The broadening of the stock market rally has become a crucial theme during the second half of 2024.

Amid the start of rate cuts — and economic data that’s showed the US economy remains in better shape than initially feared — the recent push to new record highs has largely been about companies not named Apple (AAPL), Alphabet (GOOGL, GOOG), Microsoft (MSFT), Amazon (AMZN), Meta (META), Tesla (TSLA), or Nvidia (NVDA).

But the debate over whether the market’s next leg higher will be led by just a few large tech companies — as was the case in 2023 and the early part of 2024 — continues to roll on among investors.

In a note on Friday, data from FactSet showed that earnings for the 493 companies in the S&P 500 outside the “Magnificent Seven” are expected to grow by an average of more than 13% over the next five quarters. Conversely, the Magnificent Seven are expected to see earnings grow by an average of nearly 19% over the same time period.

Notably, this represents a pickup in growth for the 493 from 2024 and a notch lower for the Magnificent Seven. This more positive trend in the 493 is one of the reasons strategists have called for a continued broadening out of the rally. But as our chart below shows, the difference in trend growth is a narrowing race.

And some believe Big Tech could still be the winner.

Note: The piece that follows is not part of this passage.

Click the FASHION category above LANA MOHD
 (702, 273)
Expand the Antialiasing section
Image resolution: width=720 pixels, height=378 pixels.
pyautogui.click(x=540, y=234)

“The Mag 7 are still expected to post superior (and presumably more reliable) earnings growth than the rest of the index,” DataTrek co-founder Nicholas Colas said.

Colas noted that this data suggests tech “should begin to play catchup into the end of the year,” as the tech-heavy Nasdaq 100 (^NDX) has underperformed the S&P 500 over the past month and throughout 2024.

“Going forward, the path to outperformance will be assessing whether Big Tech or the rest of the S&P 500 will exhibit better earnings momentum,” Colas wrote. “If one believes that US GDP growth can be +3% in 2025, then the S&P 493 is likely the better bet. Our own view is that growth will be more modest, giving the edge to Big Tech.”

Part of the tech revival may already be playing out. Nvidia has soared to a fresh record high over the past month, its first since June. Apple stock closed at a record high of $235 per share on Friday and added to those gains on Monday. Netflix (NFLX), the first of the large tech giants to report earnings, saw a massive rally in its stock to a fresh record high after another impressive round of earnings.

That move in the streaming giant is perhaps the most illuminating when considering the case for Big Tech to lead the market. Even Netflix, which had already seen its stock rise more than 50% on the year before earnings, managed to surprise Wall Street to the upside.

Perhaps this serves as an early reminder that while growth in tech is “expected” to slow from its rapid pace over the past year, that doesn’t mean there can’t be upside surprises — or that it still can’t outperform. You don’t need to look beyond the past 18 months of many tech earnings reports coming in better than expected for the empirical evidence.